TEXT EXCERPT >>

A Case of Cavernous Malformation of the Midbrain Removed via an Interhemispheric Transcallosal Subchoroidal Approach

Atsushi KUWANO; Koji YAMAGUCHI; Takayuki FUNATSU; Yosuke MOTEKI; Seiichiro EGUCHI; Isamu MIURA; Momo UCHIDA; Kaname ITO; Tatsuya ISHIKAWA; Takakazu KAWAMATA

doi:10.2176/jns-nmc.2022-0180

Abstract

Cavernous malformations of the midbrain have a higher rate of hemorrhage and a poorer prognosis than vascular malformations of other brain areas. Surgical resection of these lesions is often necessary to avoid neurological deficits in affected patients. Herein, the literature surrounding cavernous malformations was examined, and the case of a 48-year-old man with left hemiparesis and diplopia caused by incomplete right oculomotor nerve palsy, who was diagnosed with a hemorrhage from a midbrain cavernous malformation, was discussed. The lesion expanded gradually on magnetic resonance imaging and was symptomatic; radical removal of the lesion before the onset of irreversible symptoms due to recurring bleeding was therefore considered to be beneficial for the patient. Surgical removal of the entire cavernous malformations of the midbrain was performed using an interhemispheric transcallosal subchoroidal approach, with excellent postoperative results and complete recovery from the oculomotor nerve palsy and left hemiparesis. This case shows that this approach is the most appropriate for surgical resections of lesions in the upper midbrain.

Introduction

Cavernous malformations of the brainstem (CMBS) have a higher hemorrhage rate and poorer prognosis compared to cavernous malformations of other brain regions.¹^,²⁾ In symptomatic CMBS as well as cases with increasing lesion size, treatment via resection and gamma knife radiosurgery (GKRS) is considered.³⁾ When considering direct surgery for CMBS, several important factors must be considered in an attempt to avoid neurological deficits as a consequence of CMBS's trajectory. First, the lesion must be approached from the safe entry zone, and, second, the lesion must be approached from the region where it is most exposed to the surface of the brainstem. This is termed the two-point method.⁴⁾ Herein, a case of symptomatic CMBS that was removed via an interhemispheric transcallosal subchoroidal approach based on the two-point method is reported, and an excellent postoperative course, accompanied by a review of the associated literature, is shown.

Case Report

History of present illness

A 48-year-old man suffering from diplopia as a result of incomplete right oculomotor nerve palsy was diagnosed with a hemorrhage of a midbrain cavernous malformation (CM). The patient was subsequently referred to the department of the current study for further investigation and treatment.

GIVEN DATA >>

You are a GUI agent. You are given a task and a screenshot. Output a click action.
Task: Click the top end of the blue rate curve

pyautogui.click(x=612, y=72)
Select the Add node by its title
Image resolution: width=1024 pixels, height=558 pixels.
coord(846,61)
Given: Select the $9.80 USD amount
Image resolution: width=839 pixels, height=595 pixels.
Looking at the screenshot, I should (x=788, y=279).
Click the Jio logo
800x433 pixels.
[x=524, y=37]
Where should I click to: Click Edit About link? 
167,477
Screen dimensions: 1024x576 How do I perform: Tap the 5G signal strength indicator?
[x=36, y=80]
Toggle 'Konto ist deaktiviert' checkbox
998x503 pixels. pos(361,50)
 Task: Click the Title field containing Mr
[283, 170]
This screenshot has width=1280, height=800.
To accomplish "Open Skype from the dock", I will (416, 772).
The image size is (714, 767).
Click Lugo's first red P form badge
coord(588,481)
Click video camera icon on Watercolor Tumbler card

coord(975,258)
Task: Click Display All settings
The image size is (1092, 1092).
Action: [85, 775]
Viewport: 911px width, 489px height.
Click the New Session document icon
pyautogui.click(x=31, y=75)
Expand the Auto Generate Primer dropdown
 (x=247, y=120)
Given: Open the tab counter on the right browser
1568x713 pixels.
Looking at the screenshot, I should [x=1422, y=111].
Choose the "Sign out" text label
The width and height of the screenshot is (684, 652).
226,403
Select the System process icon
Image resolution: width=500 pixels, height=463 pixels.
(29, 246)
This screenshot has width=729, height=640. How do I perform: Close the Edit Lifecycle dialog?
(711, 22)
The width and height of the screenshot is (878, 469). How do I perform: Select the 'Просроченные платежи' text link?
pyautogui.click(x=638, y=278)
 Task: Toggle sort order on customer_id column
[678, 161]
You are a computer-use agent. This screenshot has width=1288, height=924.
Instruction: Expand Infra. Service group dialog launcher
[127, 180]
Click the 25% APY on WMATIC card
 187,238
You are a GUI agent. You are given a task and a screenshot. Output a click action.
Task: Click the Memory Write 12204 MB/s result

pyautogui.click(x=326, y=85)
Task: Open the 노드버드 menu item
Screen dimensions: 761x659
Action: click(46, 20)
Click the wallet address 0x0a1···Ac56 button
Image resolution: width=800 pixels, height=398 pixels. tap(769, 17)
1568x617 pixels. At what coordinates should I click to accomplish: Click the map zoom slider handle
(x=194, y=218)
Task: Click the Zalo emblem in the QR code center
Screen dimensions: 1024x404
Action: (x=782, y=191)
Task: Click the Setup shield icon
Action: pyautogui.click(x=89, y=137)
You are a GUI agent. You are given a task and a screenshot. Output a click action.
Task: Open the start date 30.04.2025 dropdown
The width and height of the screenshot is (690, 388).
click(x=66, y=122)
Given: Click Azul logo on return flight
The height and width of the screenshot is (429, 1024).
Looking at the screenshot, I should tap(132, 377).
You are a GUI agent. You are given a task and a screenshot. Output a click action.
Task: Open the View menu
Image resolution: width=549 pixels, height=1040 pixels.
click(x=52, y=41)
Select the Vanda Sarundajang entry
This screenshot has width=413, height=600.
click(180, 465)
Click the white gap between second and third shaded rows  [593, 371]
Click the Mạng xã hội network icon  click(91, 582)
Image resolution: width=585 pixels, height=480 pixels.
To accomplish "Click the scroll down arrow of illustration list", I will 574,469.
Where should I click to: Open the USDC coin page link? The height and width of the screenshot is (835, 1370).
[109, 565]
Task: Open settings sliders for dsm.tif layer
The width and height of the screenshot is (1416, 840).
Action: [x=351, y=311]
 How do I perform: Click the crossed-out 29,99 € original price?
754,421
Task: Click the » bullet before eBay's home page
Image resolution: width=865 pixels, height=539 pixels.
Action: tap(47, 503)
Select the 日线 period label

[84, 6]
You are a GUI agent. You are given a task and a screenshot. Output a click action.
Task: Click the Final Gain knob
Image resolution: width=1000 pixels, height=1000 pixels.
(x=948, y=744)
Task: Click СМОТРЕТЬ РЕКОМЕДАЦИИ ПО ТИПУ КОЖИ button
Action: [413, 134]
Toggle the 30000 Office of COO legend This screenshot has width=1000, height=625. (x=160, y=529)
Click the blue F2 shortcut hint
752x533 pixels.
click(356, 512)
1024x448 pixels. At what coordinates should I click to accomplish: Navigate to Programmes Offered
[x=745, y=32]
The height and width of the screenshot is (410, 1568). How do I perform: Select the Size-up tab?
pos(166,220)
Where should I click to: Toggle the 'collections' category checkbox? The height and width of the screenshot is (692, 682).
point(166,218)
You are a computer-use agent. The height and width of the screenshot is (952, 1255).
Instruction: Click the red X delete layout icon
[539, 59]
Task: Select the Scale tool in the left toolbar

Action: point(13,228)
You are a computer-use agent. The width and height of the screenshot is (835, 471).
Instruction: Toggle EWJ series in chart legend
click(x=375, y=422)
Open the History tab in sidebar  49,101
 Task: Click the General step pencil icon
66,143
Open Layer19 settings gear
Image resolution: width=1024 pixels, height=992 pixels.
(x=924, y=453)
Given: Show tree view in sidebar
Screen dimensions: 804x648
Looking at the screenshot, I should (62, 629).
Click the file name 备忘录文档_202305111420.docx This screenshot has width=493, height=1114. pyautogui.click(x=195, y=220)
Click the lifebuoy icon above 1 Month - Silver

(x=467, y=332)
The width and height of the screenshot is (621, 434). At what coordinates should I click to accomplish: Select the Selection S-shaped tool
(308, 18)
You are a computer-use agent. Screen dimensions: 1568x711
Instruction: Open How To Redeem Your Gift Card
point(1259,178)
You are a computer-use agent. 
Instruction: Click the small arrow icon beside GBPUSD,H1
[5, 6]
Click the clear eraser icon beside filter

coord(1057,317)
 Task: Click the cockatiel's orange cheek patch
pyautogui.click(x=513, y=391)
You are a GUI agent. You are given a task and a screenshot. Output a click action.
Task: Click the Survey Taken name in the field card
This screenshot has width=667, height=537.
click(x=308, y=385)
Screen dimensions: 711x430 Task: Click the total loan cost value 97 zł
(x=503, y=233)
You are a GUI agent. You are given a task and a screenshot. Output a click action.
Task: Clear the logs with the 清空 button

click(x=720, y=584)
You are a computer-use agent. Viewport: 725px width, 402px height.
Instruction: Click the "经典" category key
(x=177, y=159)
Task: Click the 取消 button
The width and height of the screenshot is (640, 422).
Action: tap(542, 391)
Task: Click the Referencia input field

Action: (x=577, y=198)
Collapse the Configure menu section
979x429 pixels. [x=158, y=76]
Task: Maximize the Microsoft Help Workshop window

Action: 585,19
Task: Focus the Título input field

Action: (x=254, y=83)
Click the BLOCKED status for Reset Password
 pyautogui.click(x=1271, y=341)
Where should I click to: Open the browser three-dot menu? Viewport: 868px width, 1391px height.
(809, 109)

INSTRUCTIONS >>
1. In two sentences, summarize the case report on the midbrain cavernous malformation.
2. Continue the case report on the midbrain cavernous malformation from the point where it stops.
The material is separate from the case report on the midbrain cavernous malformation.

ANSWER SECTION >>
1. Cavernous malformations of the midbrain bleed more often and have a poorer prognosis than vascular malformations elsewhere in the brain, so surgical resection is often needed to avoid neurological deficits. A 48-year-old man had left hemiparesis and diplopia from incomplete right oculomotor nerve palsy caused by hemorrhage from such a lesion, and after the whole malformation was removed through an interhemispheric transcallosal subchoroidal approach, he recovered completely.

2.
Preoperative neurological findings

The patient presented with clear consciousness, right oculomotor nerve palsy, and mild insufficiency of the left hemiparesis. Due to oculomotor nerve palsy, the patient presented with slight abduction of the left eye, as well as impaired adduction, supination, and inversion disturbances of the right eye, mild ptosis, and a sluggish indirect counter reflex.

Preoperative neuroimaging

Computed tomography (CT) scans revealed a high-density area slightly lateral to the midline of the midbrain on the right side (Fig. 1A). Magnetic resonance imaging (MRI) revealed a mass lesion with a hemosiderin rim in the same region (Fig. 1B-D). Cerebral angiography revealed no vascular malformations, including venous malformations and bridging veins suitable for the interhemispheric approach (Fig. 1E, F).

Fig. 1

Preoperative images. A Computed tomography scan of the high-density area slightly right and lateral to the midline of the midbrain. B FLAIR axial image showing the cavernoma on the right side of the midbrain. C and D The yellow arrows indicate the approach line for the midbrain cavernoma resection. E and F Cerebral angiography showing no abnormal vascularity and suitable bridging veins for the right interhemispheric approach. The yellow arrows indicate the approach line.

Definition of approach

The CMBS was expanding gradually on MRI and was symptomatic; radical removal of the lesion was therefore considered to be beneficial for the patient before the onset of irreversible symptoms caused by recurring bleeding from CM. The CMBS was located 2 mm to the right of the midline of the midbrain and was in contact with the floor of the third ventricle. The right interhemispheric transcallosal subchoroidal approach was therefore considered to be the most appropriate course of action due to its minimally invasive nature.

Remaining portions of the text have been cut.